Il Consiglio pastorale si interroga sull'esperienza della pandemia

Si è svolto il 9 marzo, in collegamento online, il Consiglio pastorale diocesano presieduto dal vescovo, mons. Livio Corazza.

Due i temi all’ordine del giorno: verifica della seconda parte del percorso biblico e riflessione su cosa valorizzare e cosa lasciare cadere rispetto ai problemi e alle potenzialità che la situazione di emergenza sanitaria ha fatto emergere nella vita delle nostre comunità.

“Quello che ci è chiesto stasera è un confronto su temi importanti, che abbiamo già in parte affrontato - ha affermato il Vescovo introducendo i lavori - non possiamo infatti ignorare il tempo e le condizioni in cui viviamo, perché siamo chiamati all’esperienza della fede lì dove siamo, nella realtà. E’ certamente un momento di sofferenza, fisica e morale, ma anche di consolazione perché Dio non ci lascia soli e ci chiama a consolare gli altri con la consolazione che dona a noi”.

“Come rispondere dunque a questa crisi?” si è chiesto il Vescovo e ha proseguito: “Il Papa afferma che la fraternità universale è l’unica risposta alle crisi, anche a quella pandemica. Dobbiamo dunque riscoprire la fraternità, come il cuore e non solo la cornice dell’esperienza cristiana, come il servizio alla comunità cristiana e all’uomo. Anche se il prossimo Giovedì Santo non potremo fare la lavanda dei piedi, per le norme anticovid, potremo comunque, simbolicamente, indossare il grembiule. E ognuno si chieda cosa può significare nella sua vita”.

“Non lasciamoci travolgere dal negativo - ha concluso il Vescovo - diffondiamo il bene, comunichiamo il positivo. Studiamo la Parola di Dio nel percorso biblico non solo per viverla nella nostra vita ma per imparare a riconoscere i fatti di Vangelo nella realtà. In base all’esperienza personale e comunitaria di questa crisi interroghiamoci su cosa confermare, cosa lasciare, cosa far nascere: sono scelte importanti che riguardano il futuro delle nostre comunità a cui dobbiamo arrivare con il contributo di tutti. Abbiamo davanti tante sfide: per esempio tante strutture, edilizie, pastorali e organizzative, sono ormai sproporzionate e pesano sulla serenità delle comunità e dei sacerdoti. Quali tenere, quali lasciare per annuncio del Vangelo più libero, più energico, perché meno condizionato da pesantezze burocratiche e amministrative?”.
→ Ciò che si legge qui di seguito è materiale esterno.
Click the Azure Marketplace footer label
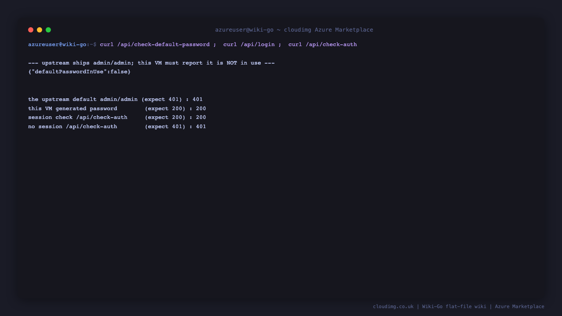Viewport: 562px width, 316px height. click(520, 306)
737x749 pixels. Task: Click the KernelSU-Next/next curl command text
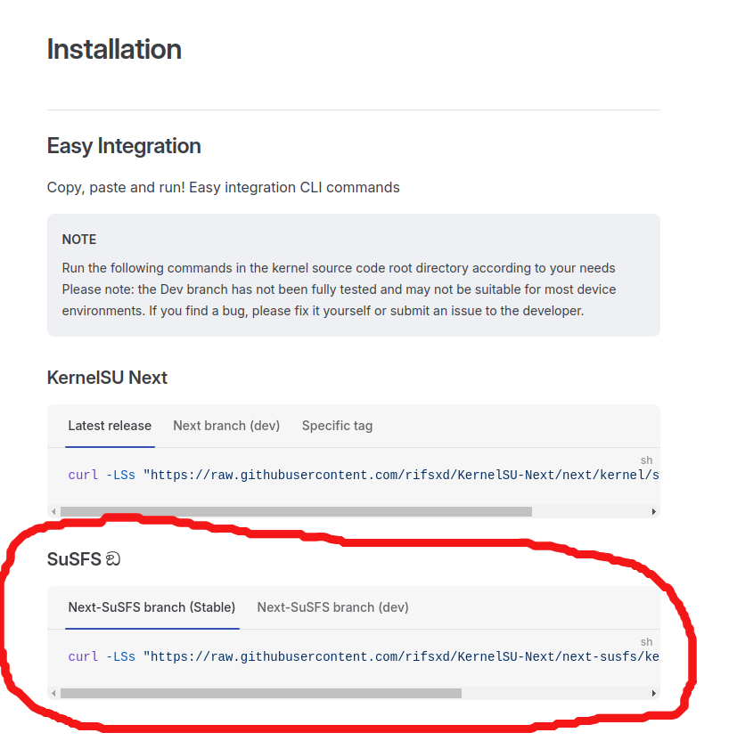[364, 475]
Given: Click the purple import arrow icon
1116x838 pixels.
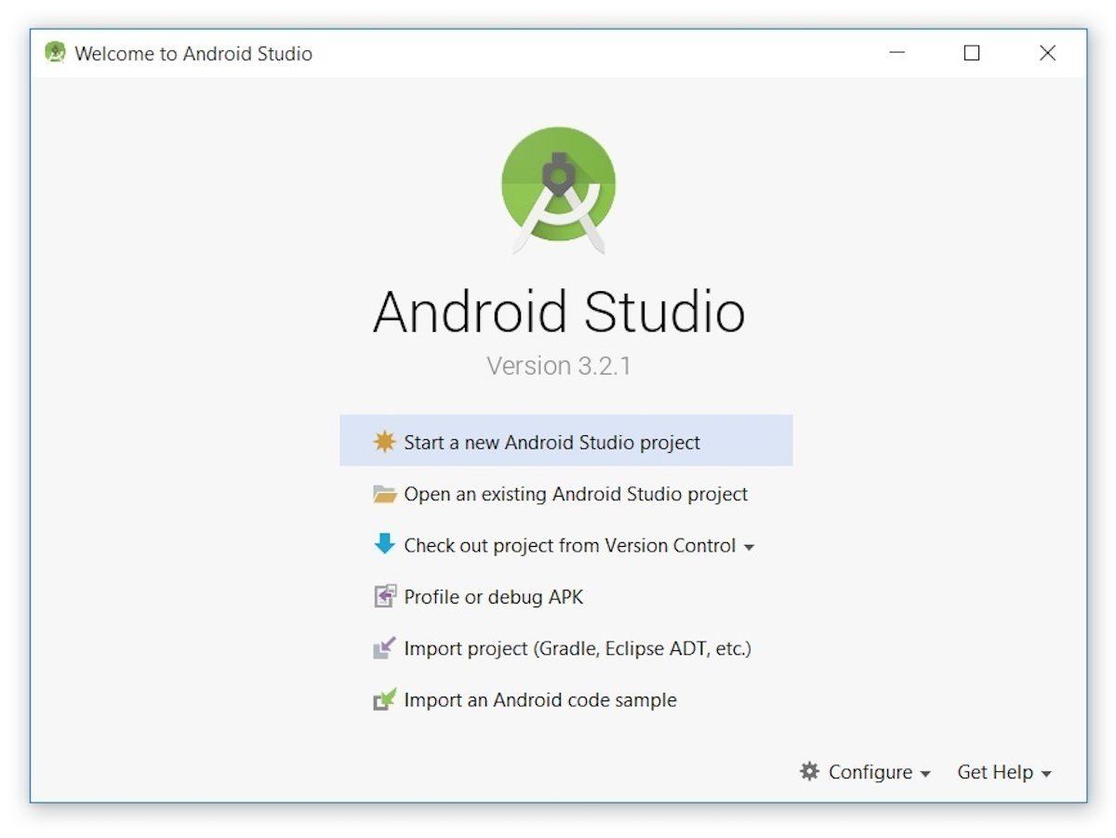Looking at the screenshot, I should [385, 647].
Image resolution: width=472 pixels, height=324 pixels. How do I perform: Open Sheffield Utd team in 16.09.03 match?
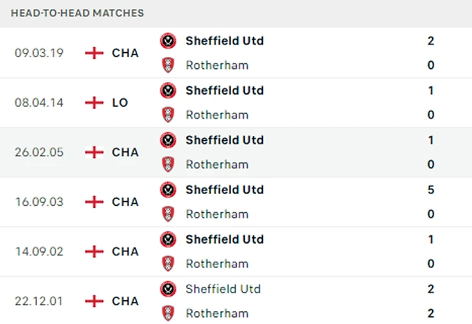[x=224, y=190]
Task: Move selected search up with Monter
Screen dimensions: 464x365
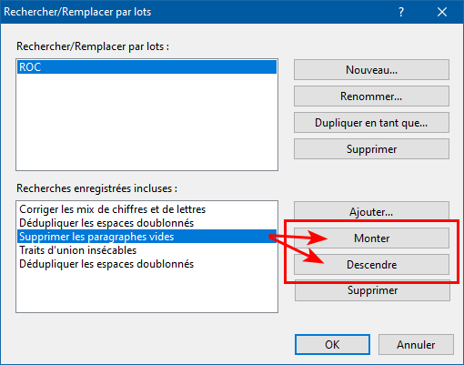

Dopo l’introduzione del Vescovo divisione in “stanze” poi ritorno in assemblea per la condivisione di alcune delle proposte uscite dal lavoro di gruppo come la preziosità dei mezzi di comunicazione sociale, da continuare ad utilizzare nella pastorale ordinaria, la preghiera in famiglia, la fraternità sacerdotale. Infine sono state presentate le attività della pastorale famigliare e dell’Ufficio catechistico, in vista della festa di San Giuseppe del 19 marzo.